Jessica and Riley Pratt climb a tree
Jessica and Riley Pratt climb a tree at the Cuerici Biological Station in Costa Rica, where UCI researchers study ecology and conservation. Tropical trees have shaped their private lives along with their professional careers. They shared their first kiss and marriage proposal in one. Courtesy of Jessica & Riley Pratt

UC Irvine’s membership in a highly-regarded international tropical studies program is guaranteed forever thanks to a generous gift from alumnus Brian Atwood ’74 in honor of his favorite teacher, ecology & evolutionary biology professor Lynn Carpenter.

“The best way I can sum it up is Lynn taught me how to think,” said Atwood, managing director of Silicon Valley-based Versant Ventures, and a member of the UC Irvine Chief Executive Roundtable.

Atwood spent much of his senior year with fellow senior Preston Johns trapping and cataloguing rodents on a Tehachapi mountain peak as rising waters from a huge new dam slowly surrounded it. Carpenter not only encouraged their desire to tackle the project on an emerging ecological island, but taught them research skills, writing and statistics, all of which Atwood says have helped him in his career as a venture capitalist. “She was always collaborative, but firm,” he says.

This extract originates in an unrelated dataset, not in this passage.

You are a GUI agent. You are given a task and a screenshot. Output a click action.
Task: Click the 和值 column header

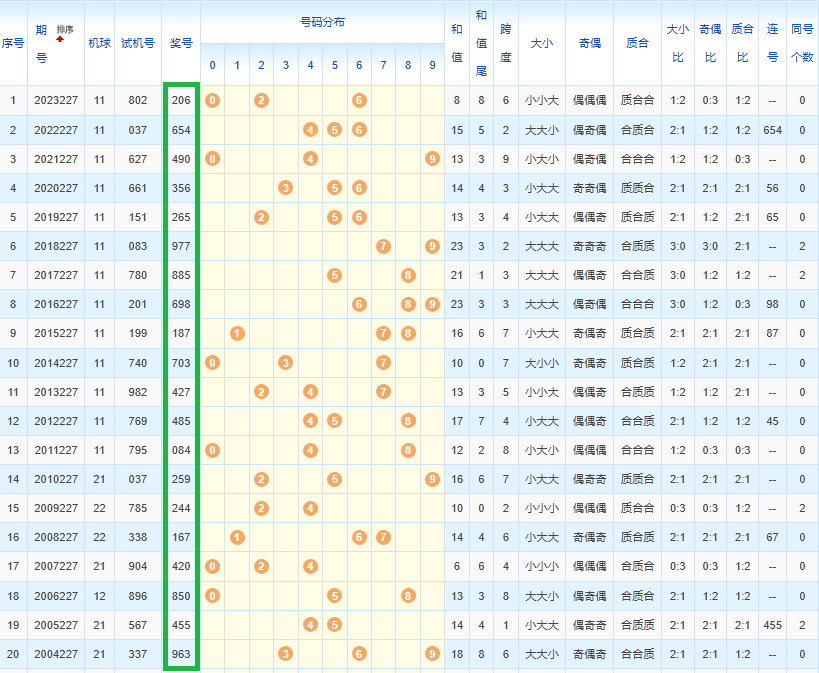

His donation in Carpenter’s name will fund lifetime membership in the Organization for Tropical Studies, headquartered at Duke University, through which more than 300 scientists from 25 countries work at field sites in Costa Rica and Africa each year. When school of biological sciences Dean Al Bennett told him at an alumni dinner that UCI’s participation was in jeopardy, he instantly offered his support.

“I was so excited to find out a private donor was going to pay the fees,” Carpenter says “When I heard it was Brian, and he was going to do it in honor of me, I was stunned. He was one of my first students 39 years ago, and he thought outside the box. His project tested cutting-edge ideas about island biogeography.”

Atwood’s financial support is crucial right now, she says, as tropical studies take on critical importance. “The fastest rates of human population growth and destruction of the resources that service human population are occurring there,” she says, “and between population growth and environmental degradation, it is a global crisis in the making.”

Graduate students and faculty have traveled for decades to Organization for Tropical Studies research stations, where projects and classes in the rain forest have nurtured critical work, lifelong friendships and even romance. The organization recently began undergraduate programs as well.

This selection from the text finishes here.